I don’t want anyone to see me stumble or fall. And that is just too bad. It’s going to happen. It has happened. More than once. And my pride, the ugly hubris of my soul, is hurt every time. Every time. Pride holds and nurses bruises for a long time. And I am guilty.

But my grandsons are teaching me that we are ALL going to stumble and fall. Elijah and Judah already understand that toys on the floor, uneven driveways, rocks on the road, and socks on the stairs are inevitable parts of life.

We need to learn from these little boys.

Sometimes we just need a hand to steady us until we can plant our feet again. Sometimes we just need someone to look at us when we fall and say, shake it off; you’re ok. Sometimes we need someone to pick us up and pat and rub our backs and wipe away our tears. Sometimes we need someone who will set us back on the ground and put their fingers in ours and lead us.

Walking is part of our lives in Christ. Our Father has called us to walk. Walk out our lives.

But He did not call us to do it alone.

Someone will offer us their hand today. Someone will stop and help us to stand back up. Oh, that we don’t refuse that help and aid because we are embarrassed, full of shame or too prideful.

Maybe we won’t be the ones who stumble and fall today. The stumbling and falling may happen to someone else today.
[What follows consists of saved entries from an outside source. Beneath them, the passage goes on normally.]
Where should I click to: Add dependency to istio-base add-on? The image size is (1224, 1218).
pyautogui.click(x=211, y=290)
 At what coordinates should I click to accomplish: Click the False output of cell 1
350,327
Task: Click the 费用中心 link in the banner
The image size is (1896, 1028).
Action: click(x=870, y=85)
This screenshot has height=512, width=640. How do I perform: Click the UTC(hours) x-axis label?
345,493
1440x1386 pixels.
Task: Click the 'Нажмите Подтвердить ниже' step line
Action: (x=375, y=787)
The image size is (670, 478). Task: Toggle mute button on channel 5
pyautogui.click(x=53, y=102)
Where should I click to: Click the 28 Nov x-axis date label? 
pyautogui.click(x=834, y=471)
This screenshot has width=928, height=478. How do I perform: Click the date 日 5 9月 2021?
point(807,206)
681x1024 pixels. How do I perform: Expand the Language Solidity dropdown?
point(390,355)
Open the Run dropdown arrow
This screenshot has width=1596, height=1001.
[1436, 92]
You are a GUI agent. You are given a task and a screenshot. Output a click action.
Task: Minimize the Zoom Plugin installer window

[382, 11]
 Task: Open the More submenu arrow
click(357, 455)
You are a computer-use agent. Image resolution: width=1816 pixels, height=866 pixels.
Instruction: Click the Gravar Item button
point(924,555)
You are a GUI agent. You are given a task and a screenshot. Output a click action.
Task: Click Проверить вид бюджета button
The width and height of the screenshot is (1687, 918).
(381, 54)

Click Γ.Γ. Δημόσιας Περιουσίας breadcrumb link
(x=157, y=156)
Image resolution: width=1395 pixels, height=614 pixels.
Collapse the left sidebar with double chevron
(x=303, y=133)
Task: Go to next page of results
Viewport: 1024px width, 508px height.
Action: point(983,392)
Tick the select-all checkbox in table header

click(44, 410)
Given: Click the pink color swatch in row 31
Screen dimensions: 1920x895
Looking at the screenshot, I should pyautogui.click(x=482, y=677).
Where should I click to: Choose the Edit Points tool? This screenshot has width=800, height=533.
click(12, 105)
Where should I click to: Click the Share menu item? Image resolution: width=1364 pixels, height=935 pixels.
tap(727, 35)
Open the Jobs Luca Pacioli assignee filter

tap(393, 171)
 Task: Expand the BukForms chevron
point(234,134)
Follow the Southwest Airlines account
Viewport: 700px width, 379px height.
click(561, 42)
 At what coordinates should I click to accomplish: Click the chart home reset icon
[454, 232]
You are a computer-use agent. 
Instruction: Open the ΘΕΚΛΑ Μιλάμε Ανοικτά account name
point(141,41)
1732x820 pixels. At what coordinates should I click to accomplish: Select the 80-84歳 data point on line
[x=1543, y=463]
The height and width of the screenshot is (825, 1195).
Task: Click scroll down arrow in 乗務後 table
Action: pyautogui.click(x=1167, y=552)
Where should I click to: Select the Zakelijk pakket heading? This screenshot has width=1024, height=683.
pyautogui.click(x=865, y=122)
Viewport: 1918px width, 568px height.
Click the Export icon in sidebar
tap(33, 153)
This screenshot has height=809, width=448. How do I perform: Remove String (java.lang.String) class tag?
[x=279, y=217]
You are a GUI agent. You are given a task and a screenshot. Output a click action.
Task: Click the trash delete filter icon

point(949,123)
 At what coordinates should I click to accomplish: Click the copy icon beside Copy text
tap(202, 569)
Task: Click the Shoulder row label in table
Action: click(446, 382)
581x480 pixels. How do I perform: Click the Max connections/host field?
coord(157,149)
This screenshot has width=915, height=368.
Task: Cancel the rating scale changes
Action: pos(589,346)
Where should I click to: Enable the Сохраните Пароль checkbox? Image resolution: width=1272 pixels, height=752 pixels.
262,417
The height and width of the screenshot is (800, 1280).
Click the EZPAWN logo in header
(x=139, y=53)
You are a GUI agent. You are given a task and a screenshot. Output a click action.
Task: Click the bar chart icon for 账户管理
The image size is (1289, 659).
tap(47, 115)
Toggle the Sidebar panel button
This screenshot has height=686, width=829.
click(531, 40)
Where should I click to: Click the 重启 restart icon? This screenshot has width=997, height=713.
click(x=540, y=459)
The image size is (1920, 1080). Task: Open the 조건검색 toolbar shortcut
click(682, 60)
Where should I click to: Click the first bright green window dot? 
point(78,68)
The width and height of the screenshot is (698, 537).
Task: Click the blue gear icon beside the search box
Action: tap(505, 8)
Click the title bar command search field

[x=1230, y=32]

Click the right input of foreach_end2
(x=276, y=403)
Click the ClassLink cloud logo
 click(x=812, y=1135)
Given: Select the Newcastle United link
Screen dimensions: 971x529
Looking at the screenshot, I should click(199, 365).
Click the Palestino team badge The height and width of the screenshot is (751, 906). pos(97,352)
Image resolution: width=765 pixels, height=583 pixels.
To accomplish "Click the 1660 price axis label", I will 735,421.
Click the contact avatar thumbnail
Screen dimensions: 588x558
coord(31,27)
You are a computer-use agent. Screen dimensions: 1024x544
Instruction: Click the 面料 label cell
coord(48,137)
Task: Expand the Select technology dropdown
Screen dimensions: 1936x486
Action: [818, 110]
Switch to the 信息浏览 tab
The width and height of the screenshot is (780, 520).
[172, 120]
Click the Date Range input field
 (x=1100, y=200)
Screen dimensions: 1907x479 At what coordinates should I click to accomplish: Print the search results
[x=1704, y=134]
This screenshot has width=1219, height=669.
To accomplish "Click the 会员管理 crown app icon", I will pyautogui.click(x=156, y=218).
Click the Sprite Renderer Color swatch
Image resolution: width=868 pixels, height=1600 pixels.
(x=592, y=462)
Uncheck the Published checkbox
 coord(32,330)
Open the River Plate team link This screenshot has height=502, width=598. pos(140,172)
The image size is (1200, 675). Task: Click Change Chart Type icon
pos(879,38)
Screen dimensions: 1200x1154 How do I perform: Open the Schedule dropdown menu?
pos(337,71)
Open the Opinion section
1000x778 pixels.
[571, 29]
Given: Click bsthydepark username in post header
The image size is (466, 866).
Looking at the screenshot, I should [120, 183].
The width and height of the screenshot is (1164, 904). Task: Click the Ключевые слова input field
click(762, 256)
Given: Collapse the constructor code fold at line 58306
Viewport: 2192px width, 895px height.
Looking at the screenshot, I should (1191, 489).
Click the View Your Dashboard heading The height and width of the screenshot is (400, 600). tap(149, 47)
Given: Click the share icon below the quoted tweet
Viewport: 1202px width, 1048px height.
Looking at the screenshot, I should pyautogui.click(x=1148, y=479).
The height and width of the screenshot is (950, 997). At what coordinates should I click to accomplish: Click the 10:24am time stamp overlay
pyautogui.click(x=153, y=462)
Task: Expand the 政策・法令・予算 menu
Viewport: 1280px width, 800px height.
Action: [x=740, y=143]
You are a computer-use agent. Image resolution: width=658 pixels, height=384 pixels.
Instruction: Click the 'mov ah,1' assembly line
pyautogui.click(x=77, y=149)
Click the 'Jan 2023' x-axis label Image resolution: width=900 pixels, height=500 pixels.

If this is the case then let us be the first ones to hold out a hand and help them whether it be to say, shake it off; you’re ok! or to rub their backs and wipe away their tears. Let us stop our first impulse to immediately tell them why they stumbled. What good does that do if they are embarrassed? Let us stop trying to analyze why they fell. What good does that do if they are hurt? Offer a hand or an arm instead. When they are steady on their feet again, then we can show them the rug in their way or their shoelace that were left untied.

Today remember the Elijah and Judah lesson: in this walking way of life two are better than one.